Samudra becomes a famous dancer in the country. His parents arrange for him a marriage to a family his father is friends with and the proposed girl turns out to be Pavani from his college. They're both surprised and start to think they just met each other's soulmates. They then happily marry and move to their own house. On the same day, Samudra hands over a pile of letters and asks Pavani to check them and separate the bills for him and Pavani comes across a letter from Vihangi in the pile. The letter says she's carrying Samudra's baby with all her love which makes Pavani stressed out. She doesn't tell this to Samudra. Samudra finds Pavani stressed out, so to make her happy, he decides to take her on a ride in his fast car and they are met with an accident where Pavani dies. Samudra is left alone with the guilt that he killed his own wife.

===8 years Later===

Vihangi's daughter, Sayuri grows up and lives with her mother and grandfather. But she never has seen her father. Even though Vihangi is a great dancer, Sayuri hates dancing. One day at school, Sayuri finds a pretty, young lady (Pavani's soul) playing the piano in a quiet place at her school and the lady speaks to her. Pavani says she knows Vihangi and asks Sayuri if she knows who her father is. As the person who received that letter and destroyed it, she felt like it was her responsibility to introduce Samudra to Sayuri. Pavani convinces Sayuri to dance in the inter-school ballet competition and practices her for that, promising, in the end, she would bring her father to her. Sayuri agrees.
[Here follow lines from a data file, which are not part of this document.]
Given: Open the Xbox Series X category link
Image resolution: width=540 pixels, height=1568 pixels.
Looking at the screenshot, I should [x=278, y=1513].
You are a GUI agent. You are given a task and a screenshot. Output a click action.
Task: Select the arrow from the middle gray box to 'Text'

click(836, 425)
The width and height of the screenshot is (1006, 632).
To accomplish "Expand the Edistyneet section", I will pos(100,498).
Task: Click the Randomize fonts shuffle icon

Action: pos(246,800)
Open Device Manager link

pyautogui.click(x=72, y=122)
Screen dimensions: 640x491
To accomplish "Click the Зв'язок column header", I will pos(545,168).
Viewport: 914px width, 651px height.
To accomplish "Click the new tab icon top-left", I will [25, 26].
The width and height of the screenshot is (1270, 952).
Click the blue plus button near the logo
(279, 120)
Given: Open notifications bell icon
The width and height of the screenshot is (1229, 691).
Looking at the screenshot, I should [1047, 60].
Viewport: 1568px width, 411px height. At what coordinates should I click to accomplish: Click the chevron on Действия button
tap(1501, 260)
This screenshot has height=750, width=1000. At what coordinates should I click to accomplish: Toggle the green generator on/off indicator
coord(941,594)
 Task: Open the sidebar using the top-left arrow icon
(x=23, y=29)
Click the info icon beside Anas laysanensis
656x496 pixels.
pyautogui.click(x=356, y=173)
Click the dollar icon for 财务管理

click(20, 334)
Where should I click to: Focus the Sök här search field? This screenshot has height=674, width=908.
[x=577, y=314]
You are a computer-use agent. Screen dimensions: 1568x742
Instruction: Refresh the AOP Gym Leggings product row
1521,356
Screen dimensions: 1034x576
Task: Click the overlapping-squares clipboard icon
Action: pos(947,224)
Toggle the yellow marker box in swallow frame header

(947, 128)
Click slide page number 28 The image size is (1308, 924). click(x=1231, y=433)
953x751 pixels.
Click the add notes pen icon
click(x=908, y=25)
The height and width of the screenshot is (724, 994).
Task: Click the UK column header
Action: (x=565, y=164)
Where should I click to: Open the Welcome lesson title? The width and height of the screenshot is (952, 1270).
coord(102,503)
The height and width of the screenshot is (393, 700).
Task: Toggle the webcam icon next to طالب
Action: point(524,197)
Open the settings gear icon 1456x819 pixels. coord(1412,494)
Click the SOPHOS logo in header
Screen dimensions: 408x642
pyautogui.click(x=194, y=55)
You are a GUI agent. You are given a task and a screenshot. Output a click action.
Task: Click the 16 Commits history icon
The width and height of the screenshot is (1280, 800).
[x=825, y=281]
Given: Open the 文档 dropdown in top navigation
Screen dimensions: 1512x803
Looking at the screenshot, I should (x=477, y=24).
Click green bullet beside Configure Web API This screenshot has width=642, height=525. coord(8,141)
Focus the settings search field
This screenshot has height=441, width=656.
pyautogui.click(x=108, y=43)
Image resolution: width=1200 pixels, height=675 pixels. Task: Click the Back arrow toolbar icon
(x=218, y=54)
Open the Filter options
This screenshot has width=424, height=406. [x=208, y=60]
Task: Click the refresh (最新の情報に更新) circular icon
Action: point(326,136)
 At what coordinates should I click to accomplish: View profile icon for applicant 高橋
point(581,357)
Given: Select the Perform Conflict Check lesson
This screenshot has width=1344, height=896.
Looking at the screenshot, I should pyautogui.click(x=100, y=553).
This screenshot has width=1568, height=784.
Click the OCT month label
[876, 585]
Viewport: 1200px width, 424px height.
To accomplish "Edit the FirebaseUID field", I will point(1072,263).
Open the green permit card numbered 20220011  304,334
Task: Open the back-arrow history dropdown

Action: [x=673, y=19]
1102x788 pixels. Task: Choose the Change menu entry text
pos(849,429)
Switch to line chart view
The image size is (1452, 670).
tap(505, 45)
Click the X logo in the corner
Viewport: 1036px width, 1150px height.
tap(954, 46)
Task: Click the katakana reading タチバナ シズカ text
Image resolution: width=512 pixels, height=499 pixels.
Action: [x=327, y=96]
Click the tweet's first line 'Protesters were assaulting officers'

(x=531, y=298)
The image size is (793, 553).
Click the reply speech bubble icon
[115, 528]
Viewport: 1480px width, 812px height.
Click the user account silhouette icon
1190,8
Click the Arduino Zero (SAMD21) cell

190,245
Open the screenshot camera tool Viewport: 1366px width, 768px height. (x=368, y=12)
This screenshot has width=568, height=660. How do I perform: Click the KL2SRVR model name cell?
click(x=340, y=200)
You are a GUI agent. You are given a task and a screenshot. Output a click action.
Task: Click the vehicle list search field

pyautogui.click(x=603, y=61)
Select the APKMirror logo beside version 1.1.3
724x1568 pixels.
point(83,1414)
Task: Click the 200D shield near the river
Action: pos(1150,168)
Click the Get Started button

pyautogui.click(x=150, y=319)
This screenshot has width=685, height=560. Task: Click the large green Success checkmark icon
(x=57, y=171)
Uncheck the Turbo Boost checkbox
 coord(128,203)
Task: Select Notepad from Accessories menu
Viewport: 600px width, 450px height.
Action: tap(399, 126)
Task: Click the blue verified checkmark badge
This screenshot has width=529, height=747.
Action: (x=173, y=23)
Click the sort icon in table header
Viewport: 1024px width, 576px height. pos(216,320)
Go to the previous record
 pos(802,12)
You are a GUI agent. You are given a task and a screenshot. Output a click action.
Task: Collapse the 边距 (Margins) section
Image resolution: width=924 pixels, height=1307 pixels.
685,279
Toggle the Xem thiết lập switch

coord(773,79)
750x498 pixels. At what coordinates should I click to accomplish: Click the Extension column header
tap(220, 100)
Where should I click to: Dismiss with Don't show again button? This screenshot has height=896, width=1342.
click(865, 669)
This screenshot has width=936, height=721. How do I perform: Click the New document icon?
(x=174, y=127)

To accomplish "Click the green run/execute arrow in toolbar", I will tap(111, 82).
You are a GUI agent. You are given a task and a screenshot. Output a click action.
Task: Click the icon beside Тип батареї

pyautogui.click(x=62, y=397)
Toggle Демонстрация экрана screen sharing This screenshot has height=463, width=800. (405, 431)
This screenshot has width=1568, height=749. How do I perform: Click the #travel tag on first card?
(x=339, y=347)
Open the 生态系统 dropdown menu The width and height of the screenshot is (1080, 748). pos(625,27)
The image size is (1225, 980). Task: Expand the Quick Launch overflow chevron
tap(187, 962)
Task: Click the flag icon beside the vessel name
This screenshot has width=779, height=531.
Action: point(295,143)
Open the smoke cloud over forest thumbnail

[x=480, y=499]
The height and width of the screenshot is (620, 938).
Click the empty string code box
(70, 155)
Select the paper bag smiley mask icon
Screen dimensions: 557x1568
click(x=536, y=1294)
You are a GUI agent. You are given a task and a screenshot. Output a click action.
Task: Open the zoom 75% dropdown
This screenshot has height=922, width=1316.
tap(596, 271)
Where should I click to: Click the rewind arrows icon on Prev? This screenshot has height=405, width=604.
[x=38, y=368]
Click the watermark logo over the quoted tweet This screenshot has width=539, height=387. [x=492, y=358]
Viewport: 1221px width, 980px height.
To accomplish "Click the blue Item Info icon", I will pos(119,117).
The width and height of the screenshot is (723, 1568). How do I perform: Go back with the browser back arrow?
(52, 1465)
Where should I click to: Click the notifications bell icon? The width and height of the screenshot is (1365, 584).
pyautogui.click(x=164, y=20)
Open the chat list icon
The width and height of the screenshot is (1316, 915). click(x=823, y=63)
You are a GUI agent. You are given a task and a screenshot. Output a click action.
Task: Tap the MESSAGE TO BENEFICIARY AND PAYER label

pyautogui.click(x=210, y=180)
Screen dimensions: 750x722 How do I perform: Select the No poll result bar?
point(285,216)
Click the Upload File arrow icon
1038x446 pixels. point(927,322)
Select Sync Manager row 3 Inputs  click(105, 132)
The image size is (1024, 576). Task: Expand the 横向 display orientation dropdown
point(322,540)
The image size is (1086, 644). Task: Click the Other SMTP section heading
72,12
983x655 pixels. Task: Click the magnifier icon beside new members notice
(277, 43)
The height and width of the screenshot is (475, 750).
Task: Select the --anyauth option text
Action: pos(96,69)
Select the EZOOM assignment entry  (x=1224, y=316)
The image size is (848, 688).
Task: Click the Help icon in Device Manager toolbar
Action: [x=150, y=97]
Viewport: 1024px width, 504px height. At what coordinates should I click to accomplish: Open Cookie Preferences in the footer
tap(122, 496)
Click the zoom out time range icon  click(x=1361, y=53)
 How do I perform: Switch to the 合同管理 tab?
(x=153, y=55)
A colleague of Samudra visits him during one of Samudra's visits to Sri Lanka and says Vihangi is now a teacher at a rural school and they decide to go see their old friend. But they couldn't meet her as she wasn't home that day.

A few days later Samudra receives an invitation as the chief guest for the winner's welcoming ceremony from the school of the winner of a competition he judged recently. During the ceremony, when the compere asks Sayuri who taught her to dance so well, she tells her father taught and adds that she's never seen him. It turns out that Vihangi's daughter is the winner. Vihangi invites Samudra to come over to her place for tea and Samudra politely asks her why her husband isn't home in reply she says he never came home and recalls the party on their last day of college where everything happened after everyone got drunk and high. Samudra then realizes that Sayuri is his daughter, but Vihangi says it's okay to stay away from things because she doesn't want another woman on earth to be left alone feeling the same as her. Samudra explains to her how his life collapsed as Pavani died due to his carelessness. In the end, Vihangi forgives Samudra and they both forget their dull pasts, and Sayuri finds her father and they live happily ever after as a beautiful family, all thanks to Pavani.

==Cast==
- Hemal Ranasinghe as Samudhra Bandara Dissanayake
- Chulakshi Ranathunga as Vihangi
- Teena Shanell Fernando as Pawani
- Saheli Sadithma as Sayuri
- Bimal Jayakody as Ramesh
- Dasun Nishan as Malith
- Jayalath Manoratne as Vihangi's father
- Priyankara Rathnayake as Dance Teacher
- Tharindu Kavinda
- Sriyani Amarasena as Vajira
- Mike Fernando as Sagara Dissanayake
- Kumara Jayakantha as Mr. Rathnayake
- Daya Tennakoon as Peter
- Meena Kumari as Samanthika

==Songs==

| No. | Title | Lyrics | Singer(s) | Length |
|---|---|---|---|---|
| 1. | "Sihinaya Pupura Yay" | Priyantha Colambage | Chitral Somapala |  |
| 2. | "Mal Kalamba Laga" | Upul Shantha Sannasgala | Udesh Indula, Kushani Sandareka |  |
| 3. | "Selfie Langa Natida" | Priyantha Colambage | Nadimal Perera, Sanuka Wickramasinghe |  |
| 4. | "Bhawayen Bhawe" | Nandana Wickramage | Uresha Ravihari, Mihindu Ariyaratne |  |
| 5. | "Mal Kalamba" | Upul Shantha Sannasgala | Uresha Ravihari |  |

==Box office==
The film successfully passed 50 days in theatres by earning more than 9 crore of SLR.